Elizabeth May : le départ d’une chef atypique

Habillée de vert, Elizabeth May pose devant une lampe.

La chef du Parti vert, Elizabeth May, tire sa révérence moins d'un mois après les plus récentes élections fédérales.

Photo : La Presse canadienne / Chad Hipolito

Madeleine Blais-Morin

Plus de sept minutes après le début de son point de presse, la chef des verts a annoncé qu’elle cède la place qu’elle occupe depuis 13 ans. Elizabeth May a d’abord laissé le temps aux deux autres députés du parti de se présenter. C’est à l’image de celle qui a voulu faire de la politique autrement. Mais au-delà de son style atypique, l’histoire retiendra probablement celle d’une chef de parti qui visait plus grand.

Le Parti vert avait de grandes attentes lors de la dernière campagne électorale.

La formation politique espérait que de récents succès sur la scène provinciale se répètent à Ottawa. Les verts détiennent la balance du pouvoir en Colombie-Britannique. Ils forment pour la première fois l’opposition officielle à l'Île-du-Prince-Édouard. Ils sont aussi représentés en Ontario et au Nouveau-Brunswick.

Le parti d’Elizabeth May se permettait de rêver d’obtenir le statut de parti officiel, c’est-à-dire faire élire au moins 12 députés. Ils ne sont finalement que trois. C’est un record. Mais c’est aussi bien en deçà des aspirations des verts.

Le parti, qui en début de campagne chauffait le Nouveau Parti démocratique (NPD) dans les intentions de vote, n’a obtenu que 6,5 % des voix, loin derrière les troupes du chef néo-démocrate Jagmeet Singh, qui ont récolté 15,9 % des votes.
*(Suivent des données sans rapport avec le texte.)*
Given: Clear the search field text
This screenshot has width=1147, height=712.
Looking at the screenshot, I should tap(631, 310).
Alors que l’environnement n’avait pas été un sujet aussi chaud depuis longtemps, les verts ont raté des occasions de s’imposer. Comme lors de la grande marche sur le climat à Montréal. Si Elizabeth May y était, elle a eu du mal à attirer l’attention.
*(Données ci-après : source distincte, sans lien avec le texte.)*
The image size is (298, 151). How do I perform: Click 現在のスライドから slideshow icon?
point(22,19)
C’est cette journée-là que Justin Trudeau avait promis de planter deux milliards d’arbres sur une période de 10 ans.

Talonnés sur l'environnement

Sur la question de l’environnement, Elizabeth May était devenue une référence au Parlement. Elle connaissait ses dossiers en profondeur et n’a jamais voulu surfer sur des slogans. Mais son parti est loin d’être le seul à se revendiquer vert. Un défi pour sa formation politique.
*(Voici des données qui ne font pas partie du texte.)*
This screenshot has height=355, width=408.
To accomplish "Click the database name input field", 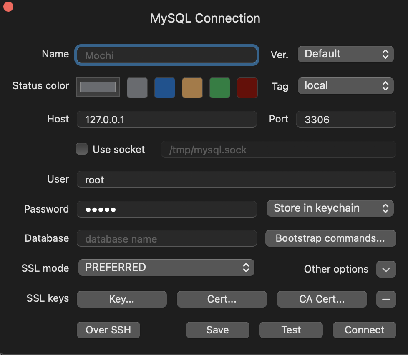I will point(166,238).
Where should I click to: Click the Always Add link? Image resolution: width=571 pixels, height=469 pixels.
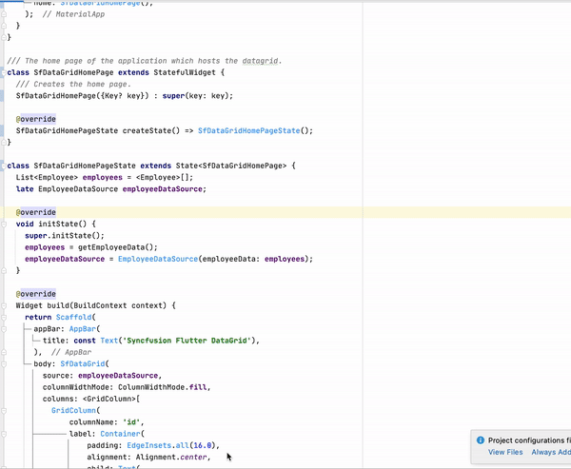(551, 453)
À cela se sont ajoutées quelques erreurs de parcours, comme la confusion passagère entourant la position du parti sur l’avortement, après qu’Elizabeth May eut signalé qu’elle n’a pas le pouvoir d’imposer une ligne de parti lors de votes.

Au sujet de cet épisode, elle affirme maintenant qu’elle était « une chef pas comme les autres », puisqu'elle croit qu’il faut répondre aux questions posées plutôt que de répéter des phrases apprises par coeur. Puisque dans son parti, les votes ne sont pas dirigés par un whip, a-t-elle dit en entrevue.

Mais la liste de reproches dressés par le chef du Parti vert du Québec, Alex Tyrrell, ne se limite pas à l’enjeu de l’avortement. Il fait état d’« ambiguïtés » sur d’autres questions comme les sables bitumineux, l’indépendance du Québec et le projet de loi 21.

Il faisait d’ailleurs circuler une pétition réclamant une course à la direction du parti en se disant lui-même prêt à se lancer.

Comme quoi, si Elizabeth May dit qu’elle choisit de quitter son poste au moment où le Parti vert a connu, selon elle, des résultats sans précédent, certains l'incitaient déjà à céder sa place.

Mme May a dirigé ce parti pendant 13 ans. Elle en a longtemps été non seulement la chef, mais aussi l’unique députée. C’est long pour quelqu'un qui dit ne pas aimer la politique.

Même si elle compte rester députée et se présenter à nouveau aux prochaines élections, son ou sa successeur(e) devra donner un nouveau visage aux verts. Les résultats que le parti obtiendra par la suite permettront peut-être de mieux juger ceux d’Elizabeth May.